**What you should do**
Up to and including the final line, please copy every line exactly, starting from the one that contains "Viewport: 1347px width, 329px" in the material below.

* * * *

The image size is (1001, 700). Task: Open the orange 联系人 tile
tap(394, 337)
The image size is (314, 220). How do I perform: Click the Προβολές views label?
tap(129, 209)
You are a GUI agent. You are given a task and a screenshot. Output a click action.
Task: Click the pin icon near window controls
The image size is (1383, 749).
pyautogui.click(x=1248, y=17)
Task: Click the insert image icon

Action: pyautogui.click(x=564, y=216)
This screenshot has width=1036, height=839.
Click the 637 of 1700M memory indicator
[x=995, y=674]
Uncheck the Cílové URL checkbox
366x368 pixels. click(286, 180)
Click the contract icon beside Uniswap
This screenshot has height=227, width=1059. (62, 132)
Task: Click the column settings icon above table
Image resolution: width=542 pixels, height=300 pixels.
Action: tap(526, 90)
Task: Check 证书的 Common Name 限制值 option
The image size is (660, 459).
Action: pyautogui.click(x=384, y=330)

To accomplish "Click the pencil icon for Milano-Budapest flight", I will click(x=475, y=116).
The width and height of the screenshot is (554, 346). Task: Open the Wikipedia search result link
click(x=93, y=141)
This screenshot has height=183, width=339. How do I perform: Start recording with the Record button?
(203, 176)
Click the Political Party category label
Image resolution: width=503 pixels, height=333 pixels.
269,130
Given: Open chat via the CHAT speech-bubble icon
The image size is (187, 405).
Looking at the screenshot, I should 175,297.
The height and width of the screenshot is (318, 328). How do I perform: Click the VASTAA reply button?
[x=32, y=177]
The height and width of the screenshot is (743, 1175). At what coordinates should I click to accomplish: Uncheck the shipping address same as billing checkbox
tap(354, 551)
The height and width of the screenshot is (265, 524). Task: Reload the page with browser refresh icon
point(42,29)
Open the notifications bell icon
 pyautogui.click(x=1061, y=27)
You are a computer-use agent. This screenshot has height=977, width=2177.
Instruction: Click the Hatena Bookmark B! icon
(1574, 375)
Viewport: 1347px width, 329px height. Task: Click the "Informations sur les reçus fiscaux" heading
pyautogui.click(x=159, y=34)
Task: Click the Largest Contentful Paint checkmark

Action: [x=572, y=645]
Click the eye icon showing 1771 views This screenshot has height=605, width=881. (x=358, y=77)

* * * *

**Your response**
Viewport: 1347px width, 329px height. Task: Click the "Informations sur les reçus fiscaux" heading
pyautogui.click(x=159, y=34)
Task: Click the Largest Contentful Paint checkmark

Action: [x=572, y=645]
Click the eye icon showing 1771 views This screenshot has height=605, width=881. (x=358, y=77)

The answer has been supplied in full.